A small lead became a small deficit became a larger deficit, and whether the Browns' players will admit to it or even realized it, they had packed up their mental suitcase and began counting down the minutes until they could go home.
Everything about the Browns performance in the fourth quarter seemed to say "Here we go again. Can this game be over with already?"
The mistakes, the penalties, the miscommunication on both sides of the ball, Peterson's final-nail touchdown scamper, all of it was the result of a team that was resigned to losing. A team that slowly and skeptically believes in its successes, but whip-crack quick to believe in its shortcomings.
This is what Mangini needs to eradicate. This is the fungal infection left over from Carmen Policy and Dwight Clark in the post-expansion years, an infection that Butch Davis, Phil Savage and Romeo Crennel failed to cure.

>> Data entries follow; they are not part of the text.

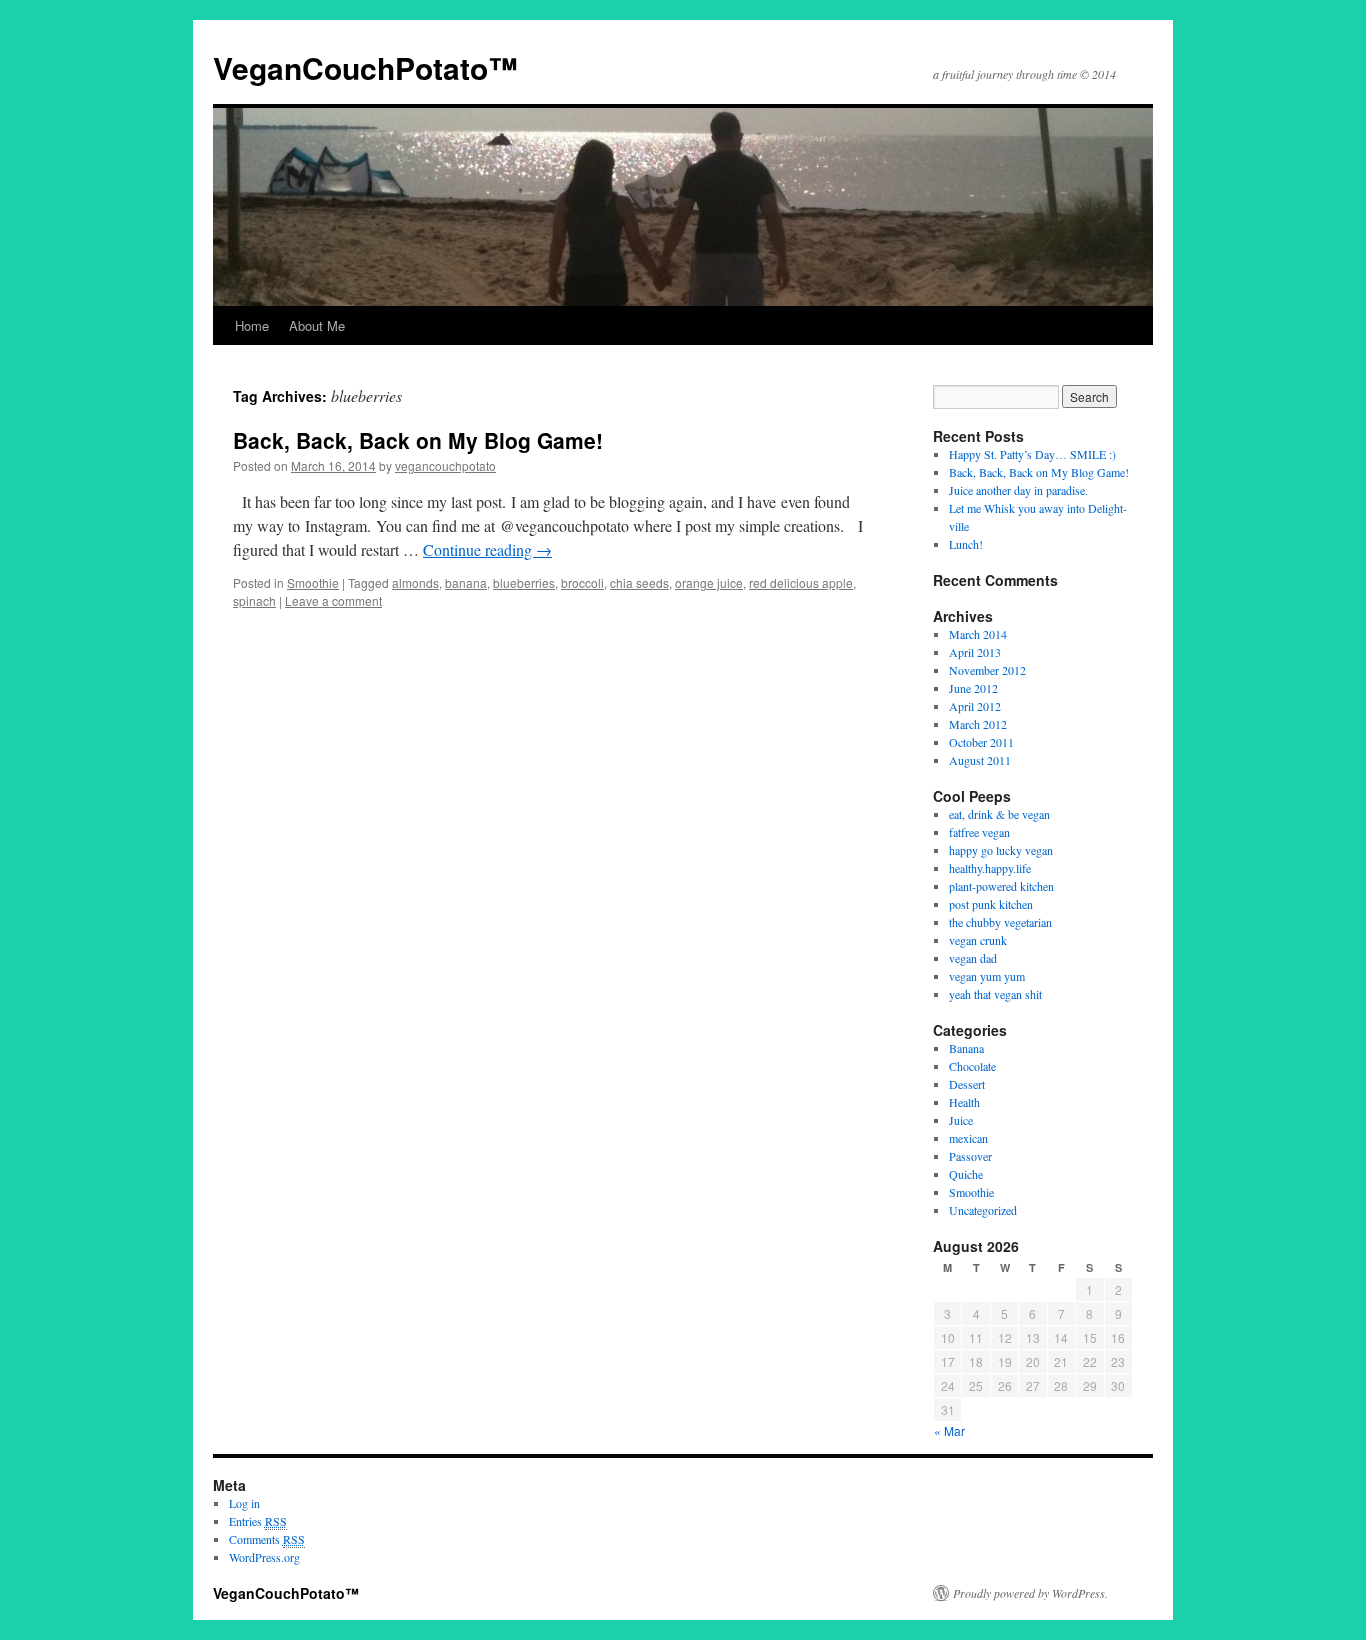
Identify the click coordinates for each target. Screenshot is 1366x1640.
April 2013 (975, 652)
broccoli (582, 582)
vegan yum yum (987, 976)
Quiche (966, 1174)
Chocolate (972, 1066)
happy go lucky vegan (1001, 850)
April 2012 (975, 706)
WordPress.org (264, 1557)
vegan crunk (978, 940)
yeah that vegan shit (995, 994)
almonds (415, 582)
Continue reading (487, 549)
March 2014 (978, 634)
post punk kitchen (991, 904)
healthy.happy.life (990, 868)
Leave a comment (333, 600)
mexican (968, 1138)
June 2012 (973, 688)
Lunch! (966, 544)
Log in (244, 1503)
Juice (961, 1120)
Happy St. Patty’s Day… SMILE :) (1032, 454)
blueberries (524, 582)
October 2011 (981, 742)
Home (252, 325)
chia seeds (639, 582)
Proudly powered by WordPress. (1030, 1593)
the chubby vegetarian (1000, 922)
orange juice (709, 582)
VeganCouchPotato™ (365, 67)
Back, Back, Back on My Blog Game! (418, 440)
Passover (970, 1156)
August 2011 (980, 760)
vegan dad (973, 958)
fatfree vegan (979, 832)
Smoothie (313, 582)
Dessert (967, 1084)
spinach (254, 600)
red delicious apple (801, 582)
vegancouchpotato (445, 465)
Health (964, 1102)
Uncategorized (983, 1210)
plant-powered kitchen (1001, 886)
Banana (966, 1048)
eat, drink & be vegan (999, 814)
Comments (267, 1539)
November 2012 (987, 670)
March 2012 (978, 724)
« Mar (949, 1430)
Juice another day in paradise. (1018, 490)
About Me (317, 325)
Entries (258, 1521)
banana (466, 582)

Certainly, the root cause of the Browns' struggles isn't all mental. Botched draft picks and free agent signings have created a very real talent deficit. Bad coaching over the years has added more tangles to the knot.

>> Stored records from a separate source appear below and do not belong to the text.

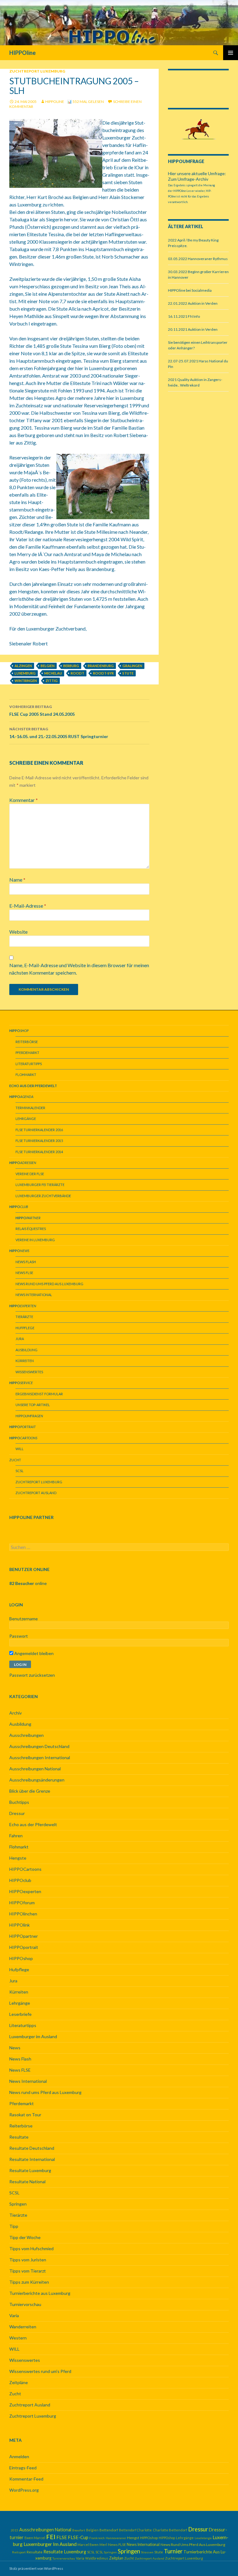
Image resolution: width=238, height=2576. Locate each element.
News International (33, 1295)
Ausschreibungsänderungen (36, 1779)
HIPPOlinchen (23, 1913)
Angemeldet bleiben (33, 1653)
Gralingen (132, 666)
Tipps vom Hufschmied (31, 2248)
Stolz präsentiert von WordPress (36, 2568)
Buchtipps (19, 1802)
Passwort (18, 1636)
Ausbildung (26, 1350)
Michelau (53, 673)
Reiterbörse (26, 1042)
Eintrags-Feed (23, 2467)
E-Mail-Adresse (27, 906)
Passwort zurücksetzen (32, 1675)
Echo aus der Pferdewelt (33, 1824)
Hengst (133, 2537)
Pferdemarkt (27, 1053)
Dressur (17, 1813)
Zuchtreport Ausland (35, 1493)
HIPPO (29, 1416)
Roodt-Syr (103, 673)
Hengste (17, 1858)
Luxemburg (25, 673)
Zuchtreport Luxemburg (37, 71)
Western (18, 2337)
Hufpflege (24, 1328)
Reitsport (19, 2552)
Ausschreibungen (26, 1735)
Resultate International (32, 2159)
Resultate (19, 2137)
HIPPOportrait (23, 1947)
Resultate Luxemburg (30, 2170)
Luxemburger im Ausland (33, 2036)
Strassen (147, 2552)
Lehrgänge (25, 1119)
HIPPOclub (20, 1880)
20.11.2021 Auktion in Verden (193, 329)
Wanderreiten (22, 2326)
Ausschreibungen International (39, 1757)
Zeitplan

But if you're wondering why teams like the Steelers and Patriots can seem to turn small-college players and pro castoffs into champions, while the Browns botch high draft pick after high draft pick, you have to consider the type of environment that each team provides.
Is it that the Browns consistently overdraft players that lack the talent and skills to succeed in the NFL, while the Steelers and the league's other elite teams continually find diamonds in the rough? At times, yes. But the league's best teams tend to bring out the best in each player. Teams like the Browns tend to bury what talent they do have by bringing players into an environment where losing is so entrenched, the veterans are pretty much numb to it.

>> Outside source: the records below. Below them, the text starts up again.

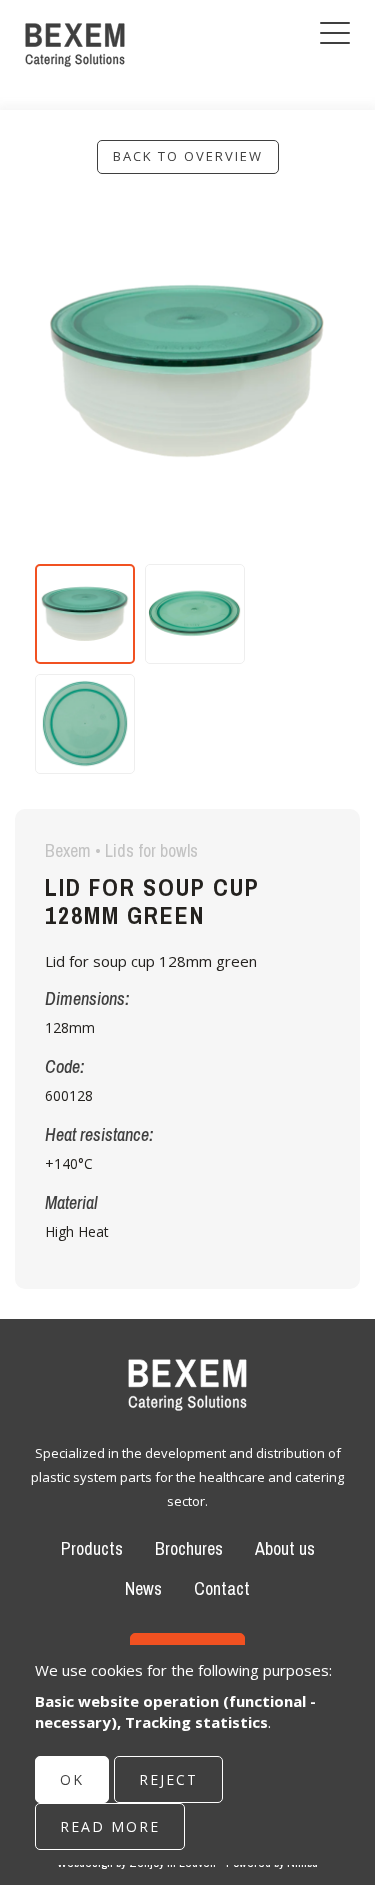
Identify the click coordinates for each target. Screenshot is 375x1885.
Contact (222, 1588)
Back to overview (188, 156)
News (143, 1588)
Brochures (189, 1548)
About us (285, 1548)
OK (72, 1779)
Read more (110, 1826)
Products (92, 1548)
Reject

If they're not numb, games like Sunday's, repeated week after week, will shortly make them numb. And if the veterans build up thick callouses to losing, what chance do the younger players -- the players who are supposedly going to be around when the Browns finally starting winning again -- have of being any different?
After the game, Mangini had at least one blatantly-obvious, yet spot-on comment. In so many words, he said his team has a decision to make: They can either be the first-half team, or the second-half team.
The first-half team might have to get by on pluck and guile against teams like the Vikings. They might not ultimately win, but they're going to grow a backbone, play smart, minimize penalties, take care of the football and do whatever they can to try and score the W.
The second-half team believes they're bad. The second half team mails in the loss when faced with adversity. Over the span of weeks, the second-half team stops caring, starts playing for individual goals and contracts, and eventually just wants the season to end.
This is where Mangini has to succeed where his predecessors have failed. He needs to get that first-half team to show up and play for 60 minutes every week. It's going to be a tough task, especially during games in which the Browns' best effort might not be enough to secure a win. But it's a mindset shift that needs to occur, or Mangini's best-laid plans will never bear fruit.
The first-half Browns are as undertalented and miles away from contention as the second-half Browns. But it's that team, and their constructive play, that provides the basis for any future hope for a turnaround. The team that showed up in the second half is Mangini's pink slip in waiting, and our express ticket to Regime No. 5 since 1999.
The coming weeks will offer us our first real picture of this team's direction, and on Mangini's ability to be a culture-changer. From the standpoint of Browns fans, it's a far more important task than anything involving X's and O's.